PASSAGE
*** Begin section ***

We knew it - the desire for chocolate is programmed into our genes
IF YOU THOUGHT your chocolate-scoffing was just a sign of greediness, you can breathe a sigh of relief – scientists have found that a love of chocolate is programmed into our metabolism.
For the first time, researchers have found that choc-cravings are fuelled by a chemical signature programmed into a person’s metabolism (the chemical process that takes place in the body).
The research, published yesterday in the Journal of Proteome Research showed that this signature reads ‘chocolate lover’ in some people and indifference to the sweet in others.
A team in Switzerland studied 11 volunteers who classified themselves on a questionnaire as ‘chocolate desiring’ and 11 volunteers who were ‘chocolate indifferent’. In a controlled clinical study, each subject – all men of normal weight – ate chocolate or placebo over a five-day period while the make-up of chemicals in their blood and urine samples was analysed.

*** End section ***

EXTRACTED RECORDS
*** Begin section ***

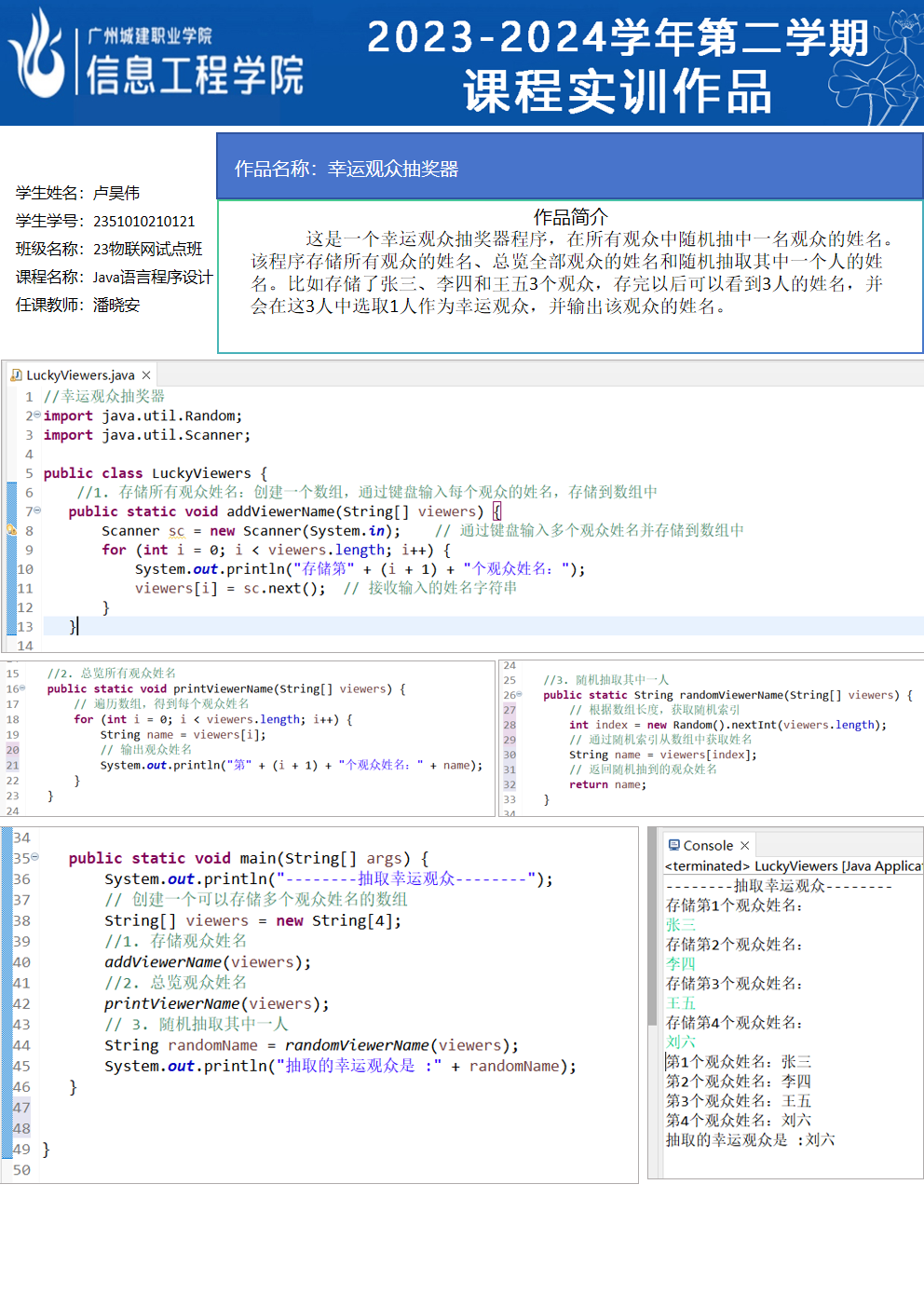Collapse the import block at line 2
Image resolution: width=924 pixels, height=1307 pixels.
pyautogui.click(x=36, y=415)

*** End section ***
*** Begin section ***

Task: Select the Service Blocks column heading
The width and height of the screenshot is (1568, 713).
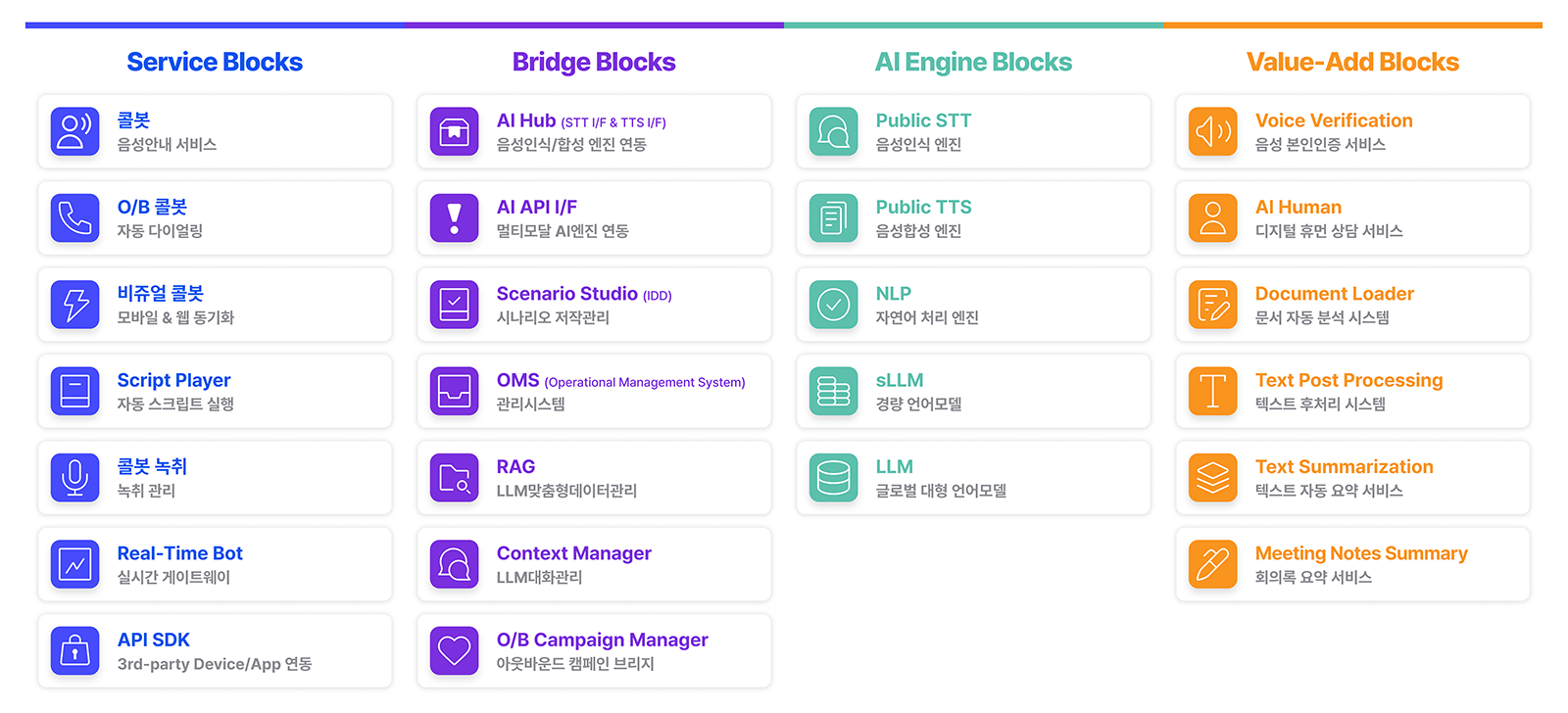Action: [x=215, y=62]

*** End section ***

PROBLEM
In the chocolate-cravings article, which journal published the research?

RESPONSE
The Journal of Proteome Research